[TASK PROMPT] Every record is to be copied unchanged, except that its pictures are removed.

[MATERIAL TO PROCESS]
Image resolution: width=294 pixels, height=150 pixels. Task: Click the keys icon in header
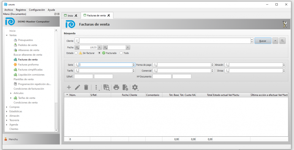click(285, 24)
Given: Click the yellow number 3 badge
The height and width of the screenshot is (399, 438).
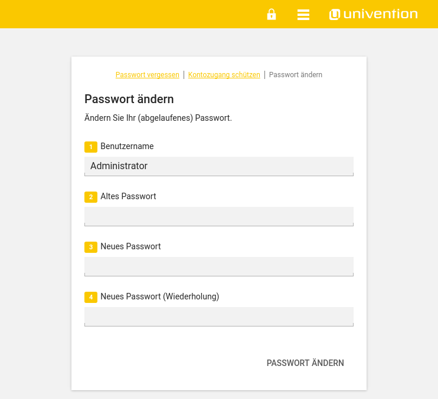Looking at the screenshot, I should pos(91,247).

[ANSWER SECTION]
Image resolution: width=294 pixels, height=150 pixels. Task: Click the keys icon in header
click(285, 24)
Given: Click the yellow number 3 badge
The height and width of the screenshot is (399, 438).
Looking at the screenshot, I should pos(91,247).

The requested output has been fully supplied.